::: Study material

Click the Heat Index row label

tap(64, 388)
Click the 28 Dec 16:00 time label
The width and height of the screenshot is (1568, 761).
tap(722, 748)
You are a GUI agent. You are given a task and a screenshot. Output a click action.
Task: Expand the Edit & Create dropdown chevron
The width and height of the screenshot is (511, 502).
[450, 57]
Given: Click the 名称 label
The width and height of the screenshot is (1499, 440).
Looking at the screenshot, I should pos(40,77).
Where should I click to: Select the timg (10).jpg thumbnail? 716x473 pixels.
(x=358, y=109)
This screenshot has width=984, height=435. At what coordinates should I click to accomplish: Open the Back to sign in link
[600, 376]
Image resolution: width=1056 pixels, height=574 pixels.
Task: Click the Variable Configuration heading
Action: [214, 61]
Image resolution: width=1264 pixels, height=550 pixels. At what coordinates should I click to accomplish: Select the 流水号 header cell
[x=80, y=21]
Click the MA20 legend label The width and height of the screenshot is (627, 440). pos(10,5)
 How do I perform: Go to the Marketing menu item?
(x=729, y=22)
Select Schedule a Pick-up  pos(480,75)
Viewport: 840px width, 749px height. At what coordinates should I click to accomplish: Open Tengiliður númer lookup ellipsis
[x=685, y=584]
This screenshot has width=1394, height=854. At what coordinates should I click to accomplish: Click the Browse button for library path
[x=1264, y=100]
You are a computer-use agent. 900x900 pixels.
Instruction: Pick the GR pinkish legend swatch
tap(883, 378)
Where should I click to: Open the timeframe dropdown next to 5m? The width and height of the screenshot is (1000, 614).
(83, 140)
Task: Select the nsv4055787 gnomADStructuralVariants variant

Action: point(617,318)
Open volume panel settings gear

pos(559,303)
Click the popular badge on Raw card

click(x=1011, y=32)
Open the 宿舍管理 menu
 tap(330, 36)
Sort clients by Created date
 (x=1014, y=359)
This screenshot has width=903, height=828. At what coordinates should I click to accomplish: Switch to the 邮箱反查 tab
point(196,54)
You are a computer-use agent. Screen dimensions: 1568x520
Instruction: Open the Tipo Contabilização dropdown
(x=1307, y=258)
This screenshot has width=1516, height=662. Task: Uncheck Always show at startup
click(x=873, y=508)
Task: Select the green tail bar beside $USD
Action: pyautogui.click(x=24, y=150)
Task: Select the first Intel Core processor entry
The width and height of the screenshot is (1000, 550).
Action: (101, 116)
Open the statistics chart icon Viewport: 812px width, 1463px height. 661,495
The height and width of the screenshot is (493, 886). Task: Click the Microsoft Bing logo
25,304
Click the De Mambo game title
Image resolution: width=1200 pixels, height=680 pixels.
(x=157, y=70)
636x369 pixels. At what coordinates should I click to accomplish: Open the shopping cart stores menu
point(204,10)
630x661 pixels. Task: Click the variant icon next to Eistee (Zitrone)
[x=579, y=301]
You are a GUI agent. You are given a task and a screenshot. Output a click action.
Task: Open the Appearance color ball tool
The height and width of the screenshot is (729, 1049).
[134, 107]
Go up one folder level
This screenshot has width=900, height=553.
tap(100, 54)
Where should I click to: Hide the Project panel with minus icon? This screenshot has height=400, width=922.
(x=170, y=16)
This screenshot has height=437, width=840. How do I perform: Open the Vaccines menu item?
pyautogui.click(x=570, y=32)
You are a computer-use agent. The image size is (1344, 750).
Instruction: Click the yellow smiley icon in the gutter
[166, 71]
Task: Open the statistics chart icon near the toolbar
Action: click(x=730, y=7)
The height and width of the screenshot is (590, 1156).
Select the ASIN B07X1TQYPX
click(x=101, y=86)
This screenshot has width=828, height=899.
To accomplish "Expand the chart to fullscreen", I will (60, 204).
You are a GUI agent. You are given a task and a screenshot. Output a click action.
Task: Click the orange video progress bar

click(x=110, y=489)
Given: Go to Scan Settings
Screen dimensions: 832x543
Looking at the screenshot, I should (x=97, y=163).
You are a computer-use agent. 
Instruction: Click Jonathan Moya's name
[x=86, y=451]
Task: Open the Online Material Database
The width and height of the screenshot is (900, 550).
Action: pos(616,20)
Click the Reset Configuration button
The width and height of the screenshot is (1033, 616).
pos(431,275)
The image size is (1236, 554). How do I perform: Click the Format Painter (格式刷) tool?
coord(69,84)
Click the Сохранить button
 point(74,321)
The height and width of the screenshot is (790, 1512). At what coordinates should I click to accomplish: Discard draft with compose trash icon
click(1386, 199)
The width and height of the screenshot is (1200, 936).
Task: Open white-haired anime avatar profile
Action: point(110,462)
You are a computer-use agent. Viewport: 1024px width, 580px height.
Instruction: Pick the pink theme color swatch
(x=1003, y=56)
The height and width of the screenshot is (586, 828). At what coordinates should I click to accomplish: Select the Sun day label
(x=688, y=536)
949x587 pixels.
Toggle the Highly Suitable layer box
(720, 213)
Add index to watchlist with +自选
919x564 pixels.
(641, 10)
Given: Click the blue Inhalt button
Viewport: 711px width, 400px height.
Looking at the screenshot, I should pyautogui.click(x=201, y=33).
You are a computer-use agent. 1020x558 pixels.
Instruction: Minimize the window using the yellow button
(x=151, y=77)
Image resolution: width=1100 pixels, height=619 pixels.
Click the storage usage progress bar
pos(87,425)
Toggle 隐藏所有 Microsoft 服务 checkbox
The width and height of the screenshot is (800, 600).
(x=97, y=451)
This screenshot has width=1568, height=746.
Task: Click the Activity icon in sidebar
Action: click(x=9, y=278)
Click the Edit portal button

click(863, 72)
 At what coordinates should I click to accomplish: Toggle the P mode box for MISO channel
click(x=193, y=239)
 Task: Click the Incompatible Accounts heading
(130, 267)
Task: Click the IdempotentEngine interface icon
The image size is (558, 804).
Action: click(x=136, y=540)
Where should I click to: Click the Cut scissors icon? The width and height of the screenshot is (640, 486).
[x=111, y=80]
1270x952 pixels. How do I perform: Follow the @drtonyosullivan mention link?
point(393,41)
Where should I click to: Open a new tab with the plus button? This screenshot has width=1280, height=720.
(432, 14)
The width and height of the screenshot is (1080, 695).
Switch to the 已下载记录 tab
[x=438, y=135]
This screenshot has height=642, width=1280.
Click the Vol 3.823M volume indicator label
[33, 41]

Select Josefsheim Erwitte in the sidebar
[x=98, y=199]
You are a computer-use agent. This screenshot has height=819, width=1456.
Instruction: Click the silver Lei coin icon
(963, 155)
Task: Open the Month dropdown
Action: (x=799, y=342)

::::::

> _Required action_:
Please transcribe each entry exactly, keeping every word as it is.

> _Answer to the problem_:
Click the Heat Index row label

tap(64, 388)
Click the 28 Dec 16:00 time label
The width and height of the screenshot is (1568, 761).
tap(722, 748)
You are a GUI agent. You are given a task and a screenshot. Output a click action.
Task: Expand the Edit & Create dropdown chevron
The width and height of the screenshot is (511, 502).
[450, 57]
Given: Click the 名称 label
The width and height of the screenshot is (1499, 440).
Looking at the screenshot, I should pos(40,77).
Where should I click to: Select the timg (10).jpg thumbnail? 716x473 pixels.
(x=358, y=109)
This screenshot has width=984, height=435. At what coordinates should I click to accomplish: Open the Back to sign in link
[600, 376]
Image resolution: width=1056 pixels, height=574 pixels.
Task: Click the Variable Configuration heading
Action: [214, 61]
Image resolution: width=1264 pixels, height=550 pixels. At what coordinates should I click to accomplish: Select the 流水号 header cell
[x=80, y=21]
Click the MA20 legend label The width and height of the screenshot is (627, 440). pos(10,5)
 How do I perform: Go to the Marketing menu item?
(x=729, y=22)
Select Schedule a Pick-up  pos(480,75)
Viewport: 840px width, 749px height. At what coordinates should I click to accomplish: Open Tengiliður númer lookup ellipsis
[x=685, y=584]
This screenshot has width=1394, height=854. At what coordinates should I click to accomplish: Click the Browse button for library path
[x=1264, y=100]
You are a computer-use agent. 900x900 pixels.
Instruction: Pick the GR pinkish legend swatch
tap(883, 378)
Where should I click to: Open the timeframe dropdown next to 5m? The width and height of the screenshot is (1000, 614).
(83, 140)
Task: Select the nsv4055787 gnomADStructuralVariants variant

Action: point(617,318)
Open volume panel settings gear

pos(559,303)
Click the popular badge on Raw card

click(x=1011, y=32)
Open the 宿舍管理 menu
 tap(330, 36)
Sort clients by Created date
 (x=1014, y=359)
This screenshot has width=903, height=828. At what coordinates should I click to accomplish: Switch to the 邮箱反查 tab
point(196,54)
You are a computer-use agent. Screen dimensions: 1568x520
Instruction: Open the Tipo Contabilização dropdown
(x=1307, y=258)
This screenshot has width=1516, height=662. Task: Uncheck Always show at startup
click(x=873, y=508)
Task: Select the green tail bar beside $USD
Action: pyautogui.click(x=24, y=150)
Task: Select the first Intel Core processor entry
The width and height of the screenshot is (1000, 550).
Action: (101, 116)
Open the statistics chart icon Viewport: 812px width, 1463px height. 661,495
The height and width of the screenshot is (493, 886). Task: Click the Microsoft Bing logo
25,304
Click the De Mambo game title
Image resolution: width=1200 pixels, height=680 pixels.
(x=157, y=70)
636x369 pixels. At what coordinates should I click to accomplish: Open the shopping cart stores menu
point(204,10)
630x661 pixels. Task: Click the variant icon next to Eistee (Zitrone)
[x=579, y=301]
You are a GUI agent. You are given a task and a screenshot. Output a click action.
Task: Open the Appearance color ball tool
The height and width of the screenshot is (729, 1049).
[134, 107]
Go up one folder level
This screenshot has width=900, height=553.
tap(100, 54)
Where should I click to: Hide the Project panel with minus icon? This screenshot has height=400, width=922.
(x=170, y=16)
This screenshot has height=437, width=840. How do I perform: Open the Vaccines menu item?
pyautogui.click(x=570, y=32)
You are a computer-use agent. The image size is (1344, 750).
Instruction: Click the yellow smiley icon in the gutter
[166, 71]
Task: Open the statistics chart icon near the toolbar
Action: click(x=730, y=7)
The height and width of the screenshot is (590, 1156).
Select the ASIN B07X1TQYPX
click(x=101, y=86)
This screenshot has width=828, height=899.
To accomplish "Expand the chart to fullscreen", I will (60, 204).
You are a GUI agent. You are given a task and a screenshot. Output a click action.
Task: Click the orange video progress bar

click(x=110, y=489)
Given: Go to Scan Settings
Screen dimensions: 832x543
Looking at the screenshot, I should (x=97, y=163).
You are a computer-use agent. 
Instruction: Click Jonathan Moya's name
[x=86, y=451]
Task: Open the Online Material Database
The width and height of the screenshot is (900, 550).
Action: pos(616,20)
Click the Reset Configuration button
The width and height of the screenshot is (1033, 616).
pos(431,275)
The image size is (1236, 554). How do I perform: Click the Format Painter (格式刷) tool?
coord(69,84)
Click the Сохранить button
 point(74,321)
The height and width of the screenshot is (790, 1512). At what coordinates should I click to accomplish: Discard draft with compose trash icon
click(1386, 199)
The width and height of the screenshot is (1200, 936).
Task: Open white-haired anime avatar profile
Action: point(110,462)
You are a computer-use agent. Viewport: 1024px width, 580px height.
Instruction: Pick the pink theme color swatch
(x=1003, y=56)
The height and width of the screenshot is (586, 828). At what coordinates should I click to accomplish: Select the Sun day label
(x=688, y=536)
949x587 pixels.
Toggle the Highly Suitable layer box
(720, 213)
Add index to watchlist with +自选
919x564 pixels.
(641, 10)
Given: Click the blue Inhalt button
Viewport: 711px width, 400px height.
Looking at the screenshot, I should pyautogui.click(x=201, y=33).
You are a computer-use agent. 1020x558 pixels.
Instruction: Minimize the window using the yellow button
(x=151, y=77)
Image resolution: width=1100 pixels, height=619 pixels.
Click the storage usage progress bar
pos(87,425)
Toggle 隐藏所有 Microsoft 服务 checkbox
The width and height of the screenshot is (800, 600).
(x=97, y=451)
This screenshot has width=1568, height=746.
Task: Click the Activity icon in sidebar
Action: click(x=9, y=278)
Click the Edit portal button

click(863, 72)
 At what coordinates should I click to accomplish: Toggle the P mode box for MISO channel
click(x=193, y=239)
 Task: Click the Incompatible Accounts heading
(130, 267)
Task: Click the IdempotentEngine interface icon
The image size is (558, 804).
Action: click(x=136, y=540)
Where should I click to: Click the Cut scissors icon? The width and height of the screenshot is (640, 486).
[x=111, y=80]
1270x952 pixels. How do I perform: Follow the @drtonyosullivan mention link?
point(393,41)
Where should I click to: Open a new tab with the plus button? This screenshot has width=1280, height=720.
(432, 14)
The width and height of the screenshot is (1080, 695).
Switch to the 已下载记录 tab
[x=438, y=135]
This screenshot has height=642, width=1280.
Click the Vol 3.823M volume indicator label
[33, 41]

Select Josefsheim Erwitte in the sidebar
[x=98, y=199]
You are a computer-use agent. This screenshot has height=819, width=1456.
Instruction: Click the silver Lei coin icon
(963, 155)
Task: Open the Month dropdown
Action: (x=799, y=342)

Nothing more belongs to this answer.